From the 2022 exhibition This Land: American Engagement with the Natural World, curated by Jami C. Powell, Curator of Indigenous Art; Barbara J. MacAdam, former Jonathan L. Cohen Curator of American Art; Thomas H. Price, former Curatorial Assistant; Morgan E. Freeman, former DAMLI Native American Art Fellow; and Michael Hartman, Jonathan Little Cohen Associate Curator of American Art
Course History
NAS 30.1, ARTH 17, Modern Native American Art History, Joyce Szabo, Summer 2013
ANTH 7.05, Animals and Humans, Laura Ogden, Winter 2022
GEOG 31.01, Postcolonial Geographies, Erin Collins, Winter 2022
ANTH 50.05, Environmental Archaeology, Madeleine McLeester, Winter 2022
ANTH 50.05, Environmental Archaeology, Madeleine McLeester, Winter 2022
ARTH 5.01, Introduction to Contemporary Art, Mary Coffey and Chad Elias, Winter 2022
ANTH 3.01, Introduction to Cultural Anthropology, Chelsey Kivland, Summer 2022
ANTH 3.01, Introduction to Cultural Anthropology, Chelsey Kivland, Summer 2022
SPAN 65.15, Wonderstruck: Archives and the Production of Knowledge in an Unequal World, Silvia Spitta and Barbara Goebel, Summer 2022
Exhibition History
Exhibition of American Indian Painting and Crafts of the Southwest, 1915-1940, Taylor Hall, Vassar College Art Gallery, Poughkeepsie, New York, February 1941.
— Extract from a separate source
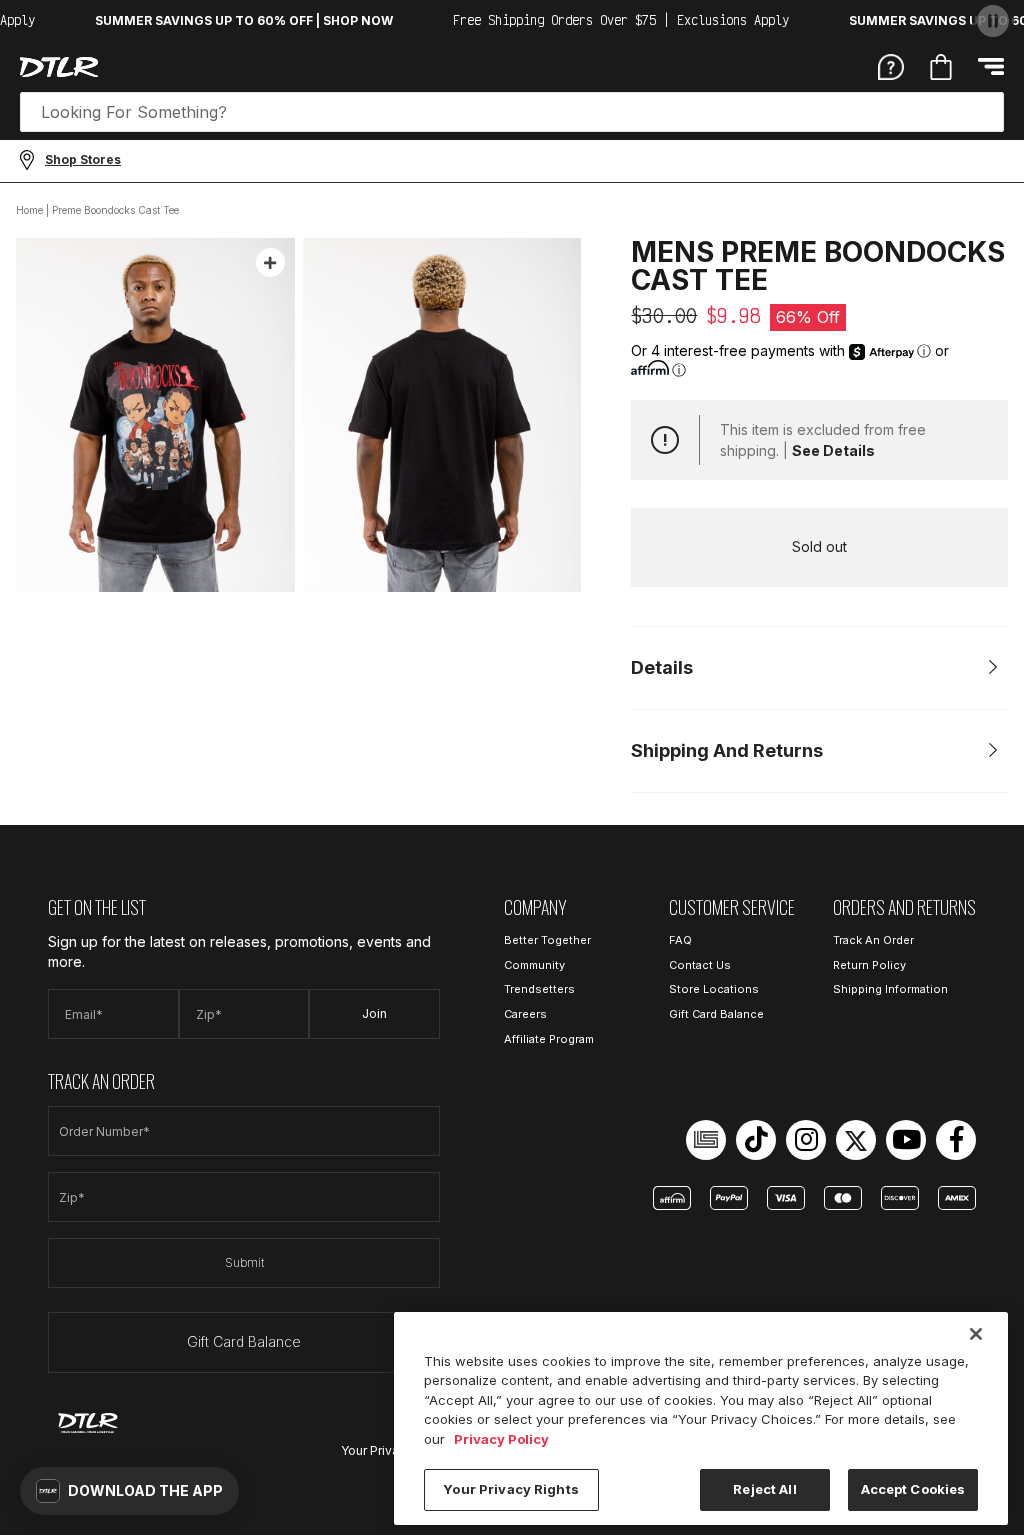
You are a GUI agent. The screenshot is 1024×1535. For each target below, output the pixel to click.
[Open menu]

Generations in Modern Pueblo Painting: The Art of Tonita Pena and Joe Herrera, Fred Jone Jr. Museum of Art, University of Oklahoma, Norman, Oklahoma, January 25-April 8, 2018.
Native American Studio School Watercolors, Israel Sack Gallery, Hood Museum of Art, Dartmouth College, Hanover, New Hampshire, October--December, 2010.
The Arts of Native America: Studio Painting, Dartmouth College Museum & Galleries, Lower Jewett Corridor, Hopkins Center, Dartmouth College, Hanover, New Hampshire, May 8-June 3, 1979.
This Land: American Engagement with the Natural World, Rush Family Gallery, Hood Museum of Art, Dartmouth College, Hanover, New Hampshire, April 12 - July 22, 2022.
Publication History
Exhibition of American Indian Painting and Crafts of the Southwest, 1915-1940, Poughkeepsie: Vassar College Art Gallery, 1941, no. 14.
W. Jackson Rushing III, Generations in Modern Pueblo Painting, The Art of Tonita Pena and Joe Herrera, Norman, Oklahoma: University of Oklahoma Press, 2018, ill. p. 55, plate 13.
Provenance
Eastern Association for Indian Affairs sale at Miss Wheelwright's [Mary Cabot Wheelwright (1878-1958)], North East Harbor, Maine, August, 1931; sold to Abby Aldrich Rockefeller (1874-1948); given to present collection, 1935.